No Extra Credit for Delivering on Promises - 001sky
http://www.psychologicalscience.org/index.php/news/minds-business/no-extra-credit-for-delivering-on-promises.html
======
001sky
Social Psychological and Personality Science May 8, 2014

 _Worth Keeping but Not Exceeding: Asymmetric Consequences of Breaking Versus
Exceeding Promises_

    
    
        Ayelet Gneezy1⇑
        Nicholas Epley2
    

[http://spp.sagepub.com/content/early/2014/05/08/194855061453...](http://spp.sagepub.com/content/early/2014/05/08/1948550614533134.full.pdf+html)

------
brianpgordon
> To test that theory, they asked college students to imagine using an online
> company to buy concert tickets for Row 10. The participants then were
> randomly instructed to consider receiving seating that was either worse
> than, better than, or exactly as promised. They then indicated their level
> of satisfaction with the purchase

Does anyone else find this type of study completely unconvincing?

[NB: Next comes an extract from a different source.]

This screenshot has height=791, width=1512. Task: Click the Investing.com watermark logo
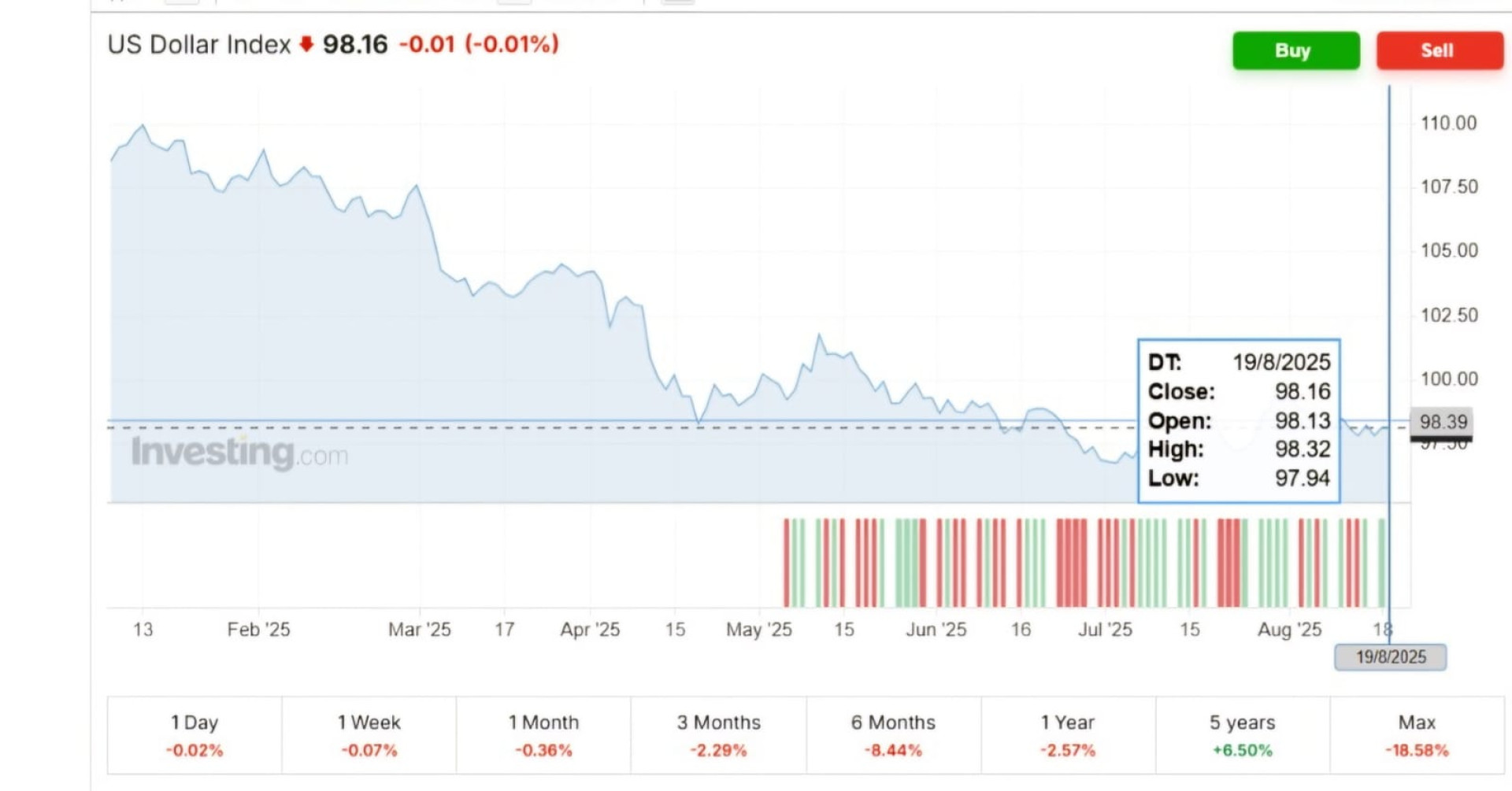[x=239, y=453]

I assume that the students are being asked to pick a number 1 through 10 to
express their level of satisfaction. They're just going to pick an arbitrary
point which is going to be different for everyone. You can label the points
(10 is winning gold at the Olympics, 1 is your spouse dying) but it's really
hard to place something like buying concert tickets onto that scale.

The only way you could get actual information out of such a study would be to
ask the _same_ student how satisfied they are with a row 10 seat, a better
seat, and a worse seat, but that will only tell you the obvious - that they
are to some extent more satisfied with the better seat and less satisfied with
the worse seat - and not give you any interesting information about whether
it's a significant difference.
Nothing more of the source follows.